Mentions: After a 2-min pulse without a chase, the majority of labeled precursor API was recovered in fractions 2 and 3, consistent with the size of the precursor API monomer (61 kD; Fig. 2, top panel). Interestingly, even at this early time point, a small peak at fraction 7 corresponding to oligomeric precursor could be detected. After a 3-min chase, the relative distribution of precursor API monomer and oligomer was reversed, with the majority of the labeled precursor API assembling into the oligomeric form and the concomitant depletion of the labeled monomer (Fig. 2, second panel). Oligomerization of labeled precursor API was nearly complete after 6 min of the chase reaction, and no monomer was detected after 10 min of chase (Fig. 2, third and fourth panels, respectively). These data indicate a half-time of oligomerization of ∼2 min.

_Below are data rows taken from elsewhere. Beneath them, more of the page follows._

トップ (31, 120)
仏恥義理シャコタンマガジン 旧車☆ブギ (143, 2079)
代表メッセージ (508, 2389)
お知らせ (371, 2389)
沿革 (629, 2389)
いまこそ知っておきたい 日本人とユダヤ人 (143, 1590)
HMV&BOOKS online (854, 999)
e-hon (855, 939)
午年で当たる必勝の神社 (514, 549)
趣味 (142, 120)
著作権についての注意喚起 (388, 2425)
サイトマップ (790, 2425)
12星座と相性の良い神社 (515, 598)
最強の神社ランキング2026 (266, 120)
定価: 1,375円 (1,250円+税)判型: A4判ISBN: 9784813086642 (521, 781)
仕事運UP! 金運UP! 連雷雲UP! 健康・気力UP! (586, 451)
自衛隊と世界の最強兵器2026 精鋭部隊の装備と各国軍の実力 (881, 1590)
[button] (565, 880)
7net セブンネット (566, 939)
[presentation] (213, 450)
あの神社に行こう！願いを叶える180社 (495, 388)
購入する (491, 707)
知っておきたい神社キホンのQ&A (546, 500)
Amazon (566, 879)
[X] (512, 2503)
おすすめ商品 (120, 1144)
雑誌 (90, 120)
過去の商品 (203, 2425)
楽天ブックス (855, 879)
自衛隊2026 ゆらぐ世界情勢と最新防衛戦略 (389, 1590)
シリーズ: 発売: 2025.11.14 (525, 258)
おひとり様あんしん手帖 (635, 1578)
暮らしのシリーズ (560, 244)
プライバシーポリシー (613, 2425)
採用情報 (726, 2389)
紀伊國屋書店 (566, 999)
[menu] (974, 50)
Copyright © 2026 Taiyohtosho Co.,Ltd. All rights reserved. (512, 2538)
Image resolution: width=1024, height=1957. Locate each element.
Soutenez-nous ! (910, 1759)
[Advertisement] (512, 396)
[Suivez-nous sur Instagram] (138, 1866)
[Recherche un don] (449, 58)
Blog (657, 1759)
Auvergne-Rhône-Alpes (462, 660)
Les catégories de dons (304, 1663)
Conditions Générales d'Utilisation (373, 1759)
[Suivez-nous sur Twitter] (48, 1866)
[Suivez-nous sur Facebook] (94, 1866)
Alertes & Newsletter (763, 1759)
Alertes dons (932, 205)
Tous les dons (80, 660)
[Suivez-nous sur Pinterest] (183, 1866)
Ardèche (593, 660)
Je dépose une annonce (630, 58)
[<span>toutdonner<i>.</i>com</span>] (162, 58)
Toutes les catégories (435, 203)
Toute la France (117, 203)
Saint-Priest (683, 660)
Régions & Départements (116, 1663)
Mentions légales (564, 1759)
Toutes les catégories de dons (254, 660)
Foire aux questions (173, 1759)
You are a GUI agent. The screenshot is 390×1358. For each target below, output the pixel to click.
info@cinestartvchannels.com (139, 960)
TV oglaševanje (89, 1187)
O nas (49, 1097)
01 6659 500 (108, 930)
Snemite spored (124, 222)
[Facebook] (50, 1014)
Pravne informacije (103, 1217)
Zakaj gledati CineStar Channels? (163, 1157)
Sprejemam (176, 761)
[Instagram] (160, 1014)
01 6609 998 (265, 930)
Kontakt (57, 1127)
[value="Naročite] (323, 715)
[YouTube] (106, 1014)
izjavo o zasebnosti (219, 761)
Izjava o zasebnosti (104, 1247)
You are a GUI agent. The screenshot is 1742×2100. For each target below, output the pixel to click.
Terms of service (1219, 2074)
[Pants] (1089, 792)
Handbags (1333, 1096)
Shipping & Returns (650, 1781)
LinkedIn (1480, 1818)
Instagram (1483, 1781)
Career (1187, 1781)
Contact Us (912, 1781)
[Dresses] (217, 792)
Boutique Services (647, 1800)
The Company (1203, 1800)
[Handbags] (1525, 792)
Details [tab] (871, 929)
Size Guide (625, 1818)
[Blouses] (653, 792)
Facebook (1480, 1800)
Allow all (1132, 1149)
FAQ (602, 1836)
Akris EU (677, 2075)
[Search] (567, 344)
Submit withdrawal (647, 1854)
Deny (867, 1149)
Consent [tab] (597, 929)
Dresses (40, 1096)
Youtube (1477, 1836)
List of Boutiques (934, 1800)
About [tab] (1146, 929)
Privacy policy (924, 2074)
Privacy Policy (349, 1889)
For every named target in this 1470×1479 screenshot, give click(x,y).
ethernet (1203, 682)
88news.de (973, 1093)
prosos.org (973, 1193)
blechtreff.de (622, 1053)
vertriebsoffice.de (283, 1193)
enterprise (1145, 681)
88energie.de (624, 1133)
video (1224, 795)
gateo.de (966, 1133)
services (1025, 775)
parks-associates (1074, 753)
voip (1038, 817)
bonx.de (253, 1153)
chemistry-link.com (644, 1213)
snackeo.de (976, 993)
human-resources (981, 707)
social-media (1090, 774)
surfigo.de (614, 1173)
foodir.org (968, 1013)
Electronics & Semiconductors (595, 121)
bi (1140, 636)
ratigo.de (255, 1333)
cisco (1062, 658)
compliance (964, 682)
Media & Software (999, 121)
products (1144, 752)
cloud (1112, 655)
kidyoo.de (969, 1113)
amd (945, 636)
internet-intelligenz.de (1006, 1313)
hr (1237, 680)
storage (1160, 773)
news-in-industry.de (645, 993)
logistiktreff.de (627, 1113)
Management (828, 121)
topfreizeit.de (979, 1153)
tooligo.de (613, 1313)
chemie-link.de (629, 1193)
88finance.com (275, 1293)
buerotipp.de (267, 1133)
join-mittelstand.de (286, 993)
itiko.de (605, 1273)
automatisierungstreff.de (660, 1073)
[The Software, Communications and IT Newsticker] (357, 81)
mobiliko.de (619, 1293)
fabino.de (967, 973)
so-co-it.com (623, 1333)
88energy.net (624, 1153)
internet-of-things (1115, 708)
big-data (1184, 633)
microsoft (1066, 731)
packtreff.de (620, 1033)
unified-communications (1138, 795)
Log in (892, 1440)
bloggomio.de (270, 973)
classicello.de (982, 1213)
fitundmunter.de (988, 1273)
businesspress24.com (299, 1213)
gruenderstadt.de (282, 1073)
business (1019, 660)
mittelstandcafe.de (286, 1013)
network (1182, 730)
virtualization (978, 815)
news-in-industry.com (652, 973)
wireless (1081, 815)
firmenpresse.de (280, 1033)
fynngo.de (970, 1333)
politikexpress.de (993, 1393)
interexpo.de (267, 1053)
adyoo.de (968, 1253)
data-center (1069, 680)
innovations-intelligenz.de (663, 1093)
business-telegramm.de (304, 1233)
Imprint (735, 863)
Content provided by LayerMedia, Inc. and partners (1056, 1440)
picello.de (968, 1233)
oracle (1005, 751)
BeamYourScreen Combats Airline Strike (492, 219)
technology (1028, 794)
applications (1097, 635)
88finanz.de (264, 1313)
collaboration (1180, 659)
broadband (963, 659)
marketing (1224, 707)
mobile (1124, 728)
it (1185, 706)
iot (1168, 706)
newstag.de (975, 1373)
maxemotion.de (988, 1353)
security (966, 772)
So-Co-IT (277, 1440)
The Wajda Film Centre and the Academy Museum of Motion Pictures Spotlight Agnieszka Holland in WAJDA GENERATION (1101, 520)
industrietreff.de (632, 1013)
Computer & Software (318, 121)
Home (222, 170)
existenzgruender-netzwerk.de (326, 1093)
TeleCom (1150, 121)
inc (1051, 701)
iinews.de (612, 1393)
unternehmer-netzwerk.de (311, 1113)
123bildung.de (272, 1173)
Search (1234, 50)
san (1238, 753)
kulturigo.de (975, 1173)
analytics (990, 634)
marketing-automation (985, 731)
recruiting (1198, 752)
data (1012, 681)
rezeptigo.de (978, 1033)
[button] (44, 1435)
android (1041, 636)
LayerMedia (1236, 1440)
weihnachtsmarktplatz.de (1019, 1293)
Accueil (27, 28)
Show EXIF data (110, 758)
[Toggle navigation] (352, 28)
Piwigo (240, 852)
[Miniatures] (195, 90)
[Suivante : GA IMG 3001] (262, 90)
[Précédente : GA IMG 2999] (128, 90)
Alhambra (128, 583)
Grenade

Therefore, the in vivo kinetics of precursor API oligomerization are far more rapid than the half-time of API maturation, suggesting that oligomer assembly is an early step in the import of API into the vacuole.


Transport of a large oligomeric protein by the cytoplasm to vacuole protein targeting pathway.

Kim J, Scott SV, Oda MN, Klionsky DJ - J. Cell Biol. (1997)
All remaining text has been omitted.